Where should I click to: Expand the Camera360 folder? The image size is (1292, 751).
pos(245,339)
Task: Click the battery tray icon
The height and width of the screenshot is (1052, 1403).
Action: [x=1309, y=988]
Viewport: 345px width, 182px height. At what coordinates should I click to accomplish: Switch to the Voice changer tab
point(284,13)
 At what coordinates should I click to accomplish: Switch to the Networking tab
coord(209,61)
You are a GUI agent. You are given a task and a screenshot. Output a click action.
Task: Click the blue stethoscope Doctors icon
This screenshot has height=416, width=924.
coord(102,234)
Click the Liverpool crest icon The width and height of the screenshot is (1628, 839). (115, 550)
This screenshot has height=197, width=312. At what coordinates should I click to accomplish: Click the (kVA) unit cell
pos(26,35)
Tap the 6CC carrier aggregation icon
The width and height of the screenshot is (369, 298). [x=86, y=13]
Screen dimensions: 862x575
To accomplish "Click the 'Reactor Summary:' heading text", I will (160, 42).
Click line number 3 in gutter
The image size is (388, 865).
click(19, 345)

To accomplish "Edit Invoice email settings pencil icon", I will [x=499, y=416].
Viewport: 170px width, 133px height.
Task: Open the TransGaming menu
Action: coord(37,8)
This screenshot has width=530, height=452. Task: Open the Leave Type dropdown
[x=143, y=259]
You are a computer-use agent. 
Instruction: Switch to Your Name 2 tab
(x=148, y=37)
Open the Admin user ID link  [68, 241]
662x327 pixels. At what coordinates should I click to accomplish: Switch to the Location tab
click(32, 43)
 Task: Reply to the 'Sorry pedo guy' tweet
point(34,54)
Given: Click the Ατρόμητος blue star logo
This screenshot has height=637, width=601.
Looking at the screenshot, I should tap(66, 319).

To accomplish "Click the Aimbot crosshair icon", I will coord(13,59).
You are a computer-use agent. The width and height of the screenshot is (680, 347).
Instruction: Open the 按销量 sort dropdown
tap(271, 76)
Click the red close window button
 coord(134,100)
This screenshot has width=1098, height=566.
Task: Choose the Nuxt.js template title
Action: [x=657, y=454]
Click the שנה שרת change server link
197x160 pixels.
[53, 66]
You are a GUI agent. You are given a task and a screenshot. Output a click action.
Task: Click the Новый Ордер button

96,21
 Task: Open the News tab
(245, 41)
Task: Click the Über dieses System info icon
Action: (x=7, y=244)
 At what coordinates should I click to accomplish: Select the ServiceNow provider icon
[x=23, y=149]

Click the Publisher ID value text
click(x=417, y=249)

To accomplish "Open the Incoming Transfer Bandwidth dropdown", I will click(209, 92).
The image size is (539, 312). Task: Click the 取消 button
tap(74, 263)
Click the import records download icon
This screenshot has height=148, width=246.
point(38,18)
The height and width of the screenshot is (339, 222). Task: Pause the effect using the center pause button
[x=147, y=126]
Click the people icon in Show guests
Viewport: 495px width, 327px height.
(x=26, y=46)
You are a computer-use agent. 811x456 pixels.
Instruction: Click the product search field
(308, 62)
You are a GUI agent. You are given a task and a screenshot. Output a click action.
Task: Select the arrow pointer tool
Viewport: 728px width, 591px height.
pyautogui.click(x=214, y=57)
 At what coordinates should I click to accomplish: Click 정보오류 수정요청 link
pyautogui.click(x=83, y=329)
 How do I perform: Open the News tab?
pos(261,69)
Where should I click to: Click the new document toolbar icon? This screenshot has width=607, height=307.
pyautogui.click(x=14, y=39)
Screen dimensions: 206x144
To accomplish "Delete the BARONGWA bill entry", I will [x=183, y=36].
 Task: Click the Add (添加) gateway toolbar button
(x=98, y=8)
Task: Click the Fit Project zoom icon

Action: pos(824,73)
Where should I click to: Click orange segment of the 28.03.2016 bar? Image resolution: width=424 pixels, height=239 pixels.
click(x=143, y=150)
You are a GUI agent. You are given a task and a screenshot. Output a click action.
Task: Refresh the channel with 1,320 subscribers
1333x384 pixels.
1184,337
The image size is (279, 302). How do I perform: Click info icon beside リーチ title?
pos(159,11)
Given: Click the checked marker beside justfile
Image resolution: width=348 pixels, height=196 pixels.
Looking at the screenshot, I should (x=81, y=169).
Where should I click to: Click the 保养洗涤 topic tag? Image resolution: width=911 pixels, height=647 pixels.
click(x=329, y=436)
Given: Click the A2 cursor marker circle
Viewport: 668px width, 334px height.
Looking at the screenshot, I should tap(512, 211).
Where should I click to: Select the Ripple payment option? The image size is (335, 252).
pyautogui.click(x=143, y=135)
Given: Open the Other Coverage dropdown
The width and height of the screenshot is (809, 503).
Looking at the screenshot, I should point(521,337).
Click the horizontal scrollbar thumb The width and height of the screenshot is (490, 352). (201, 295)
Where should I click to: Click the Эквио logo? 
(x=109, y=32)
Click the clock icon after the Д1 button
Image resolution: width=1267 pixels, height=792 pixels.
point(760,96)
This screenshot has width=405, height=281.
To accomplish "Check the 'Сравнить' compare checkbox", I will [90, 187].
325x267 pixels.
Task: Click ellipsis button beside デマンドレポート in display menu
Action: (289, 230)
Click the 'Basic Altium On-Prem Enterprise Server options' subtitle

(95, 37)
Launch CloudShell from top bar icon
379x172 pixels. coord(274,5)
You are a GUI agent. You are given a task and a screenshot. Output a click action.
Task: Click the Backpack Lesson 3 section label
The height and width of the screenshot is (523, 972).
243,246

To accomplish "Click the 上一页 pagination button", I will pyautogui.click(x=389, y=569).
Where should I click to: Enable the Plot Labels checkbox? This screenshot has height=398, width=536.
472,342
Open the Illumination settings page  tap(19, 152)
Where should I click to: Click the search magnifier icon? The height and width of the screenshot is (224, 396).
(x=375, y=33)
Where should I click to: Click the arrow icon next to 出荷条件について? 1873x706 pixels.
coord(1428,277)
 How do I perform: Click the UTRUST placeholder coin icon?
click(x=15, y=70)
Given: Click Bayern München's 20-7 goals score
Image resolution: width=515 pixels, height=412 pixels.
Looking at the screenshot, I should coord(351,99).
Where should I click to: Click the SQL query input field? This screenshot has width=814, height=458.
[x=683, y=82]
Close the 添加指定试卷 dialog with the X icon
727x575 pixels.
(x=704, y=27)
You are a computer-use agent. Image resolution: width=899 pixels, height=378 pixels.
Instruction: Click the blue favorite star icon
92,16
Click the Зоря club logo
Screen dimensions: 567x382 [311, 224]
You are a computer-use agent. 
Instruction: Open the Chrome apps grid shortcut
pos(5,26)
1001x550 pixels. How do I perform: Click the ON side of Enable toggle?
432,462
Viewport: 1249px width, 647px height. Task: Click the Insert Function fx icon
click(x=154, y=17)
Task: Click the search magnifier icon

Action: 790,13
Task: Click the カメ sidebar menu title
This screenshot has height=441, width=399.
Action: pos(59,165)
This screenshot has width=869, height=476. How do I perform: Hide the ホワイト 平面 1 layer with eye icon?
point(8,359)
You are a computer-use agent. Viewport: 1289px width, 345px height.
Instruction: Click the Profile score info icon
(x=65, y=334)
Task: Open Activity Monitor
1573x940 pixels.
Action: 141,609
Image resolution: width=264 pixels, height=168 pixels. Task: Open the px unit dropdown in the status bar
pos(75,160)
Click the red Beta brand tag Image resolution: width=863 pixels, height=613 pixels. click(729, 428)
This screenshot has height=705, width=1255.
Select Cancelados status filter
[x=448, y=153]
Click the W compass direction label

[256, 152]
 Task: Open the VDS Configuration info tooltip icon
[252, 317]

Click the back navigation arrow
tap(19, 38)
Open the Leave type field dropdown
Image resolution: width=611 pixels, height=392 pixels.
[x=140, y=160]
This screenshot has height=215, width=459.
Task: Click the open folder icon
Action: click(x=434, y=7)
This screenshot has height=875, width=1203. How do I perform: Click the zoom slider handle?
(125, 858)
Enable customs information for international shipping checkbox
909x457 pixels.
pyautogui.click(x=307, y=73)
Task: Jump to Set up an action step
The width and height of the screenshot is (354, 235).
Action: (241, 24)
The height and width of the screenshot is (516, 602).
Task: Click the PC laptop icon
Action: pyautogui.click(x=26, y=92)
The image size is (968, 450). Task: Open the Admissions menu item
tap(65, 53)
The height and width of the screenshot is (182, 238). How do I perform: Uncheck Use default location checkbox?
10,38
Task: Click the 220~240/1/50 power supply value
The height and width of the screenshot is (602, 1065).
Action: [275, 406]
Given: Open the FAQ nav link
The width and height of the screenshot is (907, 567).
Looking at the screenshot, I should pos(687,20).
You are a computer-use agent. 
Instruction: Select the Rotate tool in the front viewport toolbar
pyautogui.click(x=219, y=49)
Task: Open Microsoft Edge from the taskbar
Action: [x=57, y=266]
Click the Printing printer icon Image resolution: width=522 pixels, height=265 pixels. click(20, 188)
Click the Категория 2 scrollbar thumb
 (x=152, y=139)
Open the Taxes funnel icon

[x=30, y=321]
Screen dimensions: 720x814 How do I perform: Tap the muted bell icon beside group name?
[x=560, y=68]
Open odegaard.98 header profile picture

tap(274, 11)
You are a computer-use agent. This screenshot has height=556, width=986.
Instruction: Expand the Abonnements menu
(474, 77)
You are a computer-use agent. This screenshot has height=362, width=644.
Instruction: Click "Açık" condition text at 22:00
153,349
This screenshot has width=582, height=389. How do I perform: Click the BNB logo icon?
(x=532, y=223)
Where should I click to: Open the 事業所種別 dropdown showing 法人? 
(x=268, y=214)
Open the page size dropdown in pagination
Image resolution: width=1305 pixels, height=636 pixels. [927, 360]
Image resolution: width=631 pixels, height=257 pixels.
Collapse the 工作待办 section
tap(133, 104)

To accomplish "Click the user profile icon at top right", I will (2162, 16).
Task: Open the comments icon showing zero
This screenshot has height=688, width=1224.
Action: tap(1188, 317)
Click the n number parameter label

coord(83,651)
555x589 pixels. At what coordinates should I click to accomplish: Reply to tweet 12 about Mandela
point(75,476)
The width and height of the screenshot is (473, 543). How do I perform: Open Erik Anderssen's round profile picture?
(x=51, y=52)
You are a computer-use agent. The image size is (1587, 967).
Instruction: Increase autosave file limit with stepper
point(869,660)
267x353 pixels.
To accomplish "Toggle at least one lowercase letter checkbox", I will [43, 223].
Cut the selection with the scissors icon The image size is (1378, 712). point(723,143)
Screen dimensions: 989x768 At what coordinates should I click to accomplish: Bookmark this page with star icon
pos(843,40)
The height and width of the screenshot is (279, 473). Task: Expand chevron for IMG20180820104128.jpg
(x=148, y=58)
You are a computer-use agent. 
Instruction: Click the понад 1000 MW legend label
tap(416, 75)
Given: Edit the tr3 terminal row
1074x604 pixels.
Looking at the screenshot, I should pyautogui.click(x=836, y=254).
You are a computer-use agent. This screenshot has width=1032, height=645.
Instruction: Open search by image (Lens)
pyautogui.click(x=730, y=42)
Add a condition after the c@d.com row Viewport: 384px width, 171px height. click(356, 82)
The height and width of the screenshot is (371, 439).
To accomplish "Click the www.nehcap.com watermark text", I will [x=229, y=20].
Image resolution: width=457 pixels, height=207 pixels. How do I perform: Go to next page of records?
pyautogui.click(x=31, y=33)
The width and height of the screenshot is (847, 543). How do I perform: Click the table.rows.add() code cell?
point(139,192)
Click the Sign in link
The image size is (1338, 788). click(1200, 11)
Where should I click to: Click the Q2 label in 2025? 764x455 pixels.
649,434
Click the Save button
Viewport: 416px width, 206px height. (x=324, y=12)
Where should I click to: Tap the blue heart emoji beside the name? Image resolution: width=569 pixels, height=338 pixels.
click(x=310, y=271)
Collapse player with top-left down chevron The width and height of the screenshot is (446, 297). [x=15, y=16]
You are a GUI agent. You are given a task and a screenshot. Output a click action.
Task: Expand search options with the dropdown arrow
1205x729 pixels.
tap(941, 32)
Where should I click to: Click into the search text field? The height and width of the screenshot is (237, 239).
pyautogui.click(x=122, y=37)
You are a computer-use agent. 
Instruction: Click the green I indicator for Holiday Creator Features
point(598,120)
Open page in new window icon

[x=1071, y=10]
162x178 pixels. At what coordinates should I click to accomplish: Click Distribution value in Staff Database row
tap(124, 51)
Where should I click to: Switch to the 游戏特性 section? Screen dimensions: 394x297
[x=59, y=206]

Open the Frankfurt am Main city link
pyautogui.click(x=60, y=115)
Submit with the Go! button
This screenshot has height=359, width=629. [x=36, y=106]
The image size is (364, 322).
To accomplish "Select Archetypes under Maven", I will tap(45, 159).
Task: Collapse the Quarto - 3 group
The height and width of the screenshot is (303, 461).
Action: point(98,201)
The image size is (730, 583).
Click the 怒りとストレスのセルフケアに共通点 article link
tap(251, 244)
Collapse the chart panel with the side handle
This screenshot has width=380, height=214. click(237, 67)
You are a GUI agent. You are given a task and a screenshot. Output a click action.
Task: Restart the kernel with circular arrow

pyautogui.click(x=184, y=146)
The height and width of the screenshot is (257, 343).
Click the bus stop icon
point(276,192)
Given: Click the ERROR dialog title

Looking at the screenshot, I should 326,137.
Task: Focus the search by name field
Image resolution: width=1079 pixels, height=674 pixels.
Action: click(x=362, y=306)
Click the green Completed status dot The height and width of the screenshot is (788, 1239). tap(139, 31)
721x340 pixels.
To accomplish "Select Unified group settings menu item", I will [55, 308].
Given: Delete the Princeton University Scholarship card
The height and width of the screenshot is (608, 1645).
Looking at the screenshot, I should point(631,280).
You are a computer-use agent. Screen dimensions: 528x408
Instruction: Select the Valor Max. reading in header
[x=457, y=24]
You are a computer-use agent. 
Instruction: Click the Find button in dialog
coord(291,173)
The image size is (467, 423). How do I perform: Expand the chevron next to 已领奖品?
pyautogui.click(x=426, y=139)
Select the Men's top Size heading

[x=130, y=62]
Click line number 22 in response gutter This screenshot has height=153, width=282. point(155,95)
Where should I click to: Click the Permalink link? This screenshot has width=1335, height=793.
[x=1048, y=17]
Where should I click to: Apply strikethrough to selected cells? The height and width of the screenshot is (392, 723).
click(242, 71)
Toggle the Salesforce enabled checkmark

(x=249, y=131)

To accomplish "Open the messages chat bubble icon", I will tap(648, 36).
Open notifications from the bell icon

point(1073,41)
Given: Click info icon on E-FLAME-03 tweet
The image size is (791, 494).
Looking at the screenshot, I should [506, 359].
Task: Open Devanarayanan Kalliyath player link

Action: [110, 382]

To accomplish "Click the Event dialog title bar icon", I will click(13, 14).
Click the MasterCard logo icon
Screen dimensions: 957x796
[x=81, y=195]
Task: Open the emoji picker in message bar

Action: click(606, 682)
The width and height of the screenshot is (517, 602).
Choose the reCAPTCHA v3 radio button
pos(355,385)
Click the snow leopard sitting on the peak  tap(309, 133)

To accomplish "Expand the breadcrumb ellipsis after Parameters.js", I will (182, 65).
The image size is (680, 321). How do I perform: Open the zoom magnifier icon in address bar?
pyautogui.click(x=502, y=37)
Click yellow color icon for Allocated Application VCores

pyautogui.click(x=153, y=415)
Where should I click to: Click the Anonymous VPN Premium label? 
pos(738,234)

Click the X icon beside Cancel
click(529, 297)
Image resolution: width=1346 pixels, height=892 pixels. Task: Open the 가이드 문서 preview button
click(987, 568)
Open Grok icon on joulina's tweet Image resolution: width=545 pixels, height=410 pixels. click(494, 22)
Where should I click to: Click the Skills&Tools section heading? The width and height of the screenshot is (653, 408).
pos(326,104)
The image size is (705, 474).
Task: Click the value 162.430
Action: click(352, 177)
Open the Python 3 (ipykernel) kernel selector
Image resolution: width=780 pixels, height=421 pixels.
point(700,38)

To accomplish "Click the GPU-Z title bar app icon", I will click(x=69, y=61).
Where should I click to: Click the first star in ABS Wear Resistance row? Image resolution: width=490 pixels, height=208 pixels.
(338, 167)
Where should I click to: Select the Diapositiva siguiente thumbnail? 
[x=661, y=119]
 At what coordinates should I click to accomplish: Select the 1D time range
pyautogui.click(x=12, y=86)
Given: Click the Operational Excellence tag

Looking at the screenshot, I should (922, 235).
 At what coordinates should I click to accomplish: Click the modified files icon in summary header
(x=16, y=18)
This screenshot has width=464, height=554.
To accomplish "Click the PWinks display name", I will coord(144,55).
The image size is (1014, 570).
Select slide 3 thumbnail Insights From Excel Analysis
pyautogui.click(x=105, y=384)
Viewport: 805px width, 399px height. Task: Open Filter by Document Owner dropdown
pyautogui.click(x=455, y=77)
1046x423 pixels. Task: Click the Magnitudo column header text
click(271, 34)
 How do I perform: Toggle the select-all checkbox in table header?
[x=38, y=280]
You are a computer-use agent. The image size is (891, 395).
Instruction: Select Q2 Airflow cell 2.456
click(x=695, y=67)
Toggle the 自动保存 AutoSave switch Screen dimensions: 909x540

**What you are asked to do:**
The required output is a copy of each line in the records where the string "after" occurs.

**Exercise answer:**
Click the clock icon after the Д1 button
Add a condition after the c@d.com row Viewport: 384px width, 171px height. click(356, 82)
To accomplish "Expand the breadcrumb ellipsis after Parameters.js", I will (182, 65).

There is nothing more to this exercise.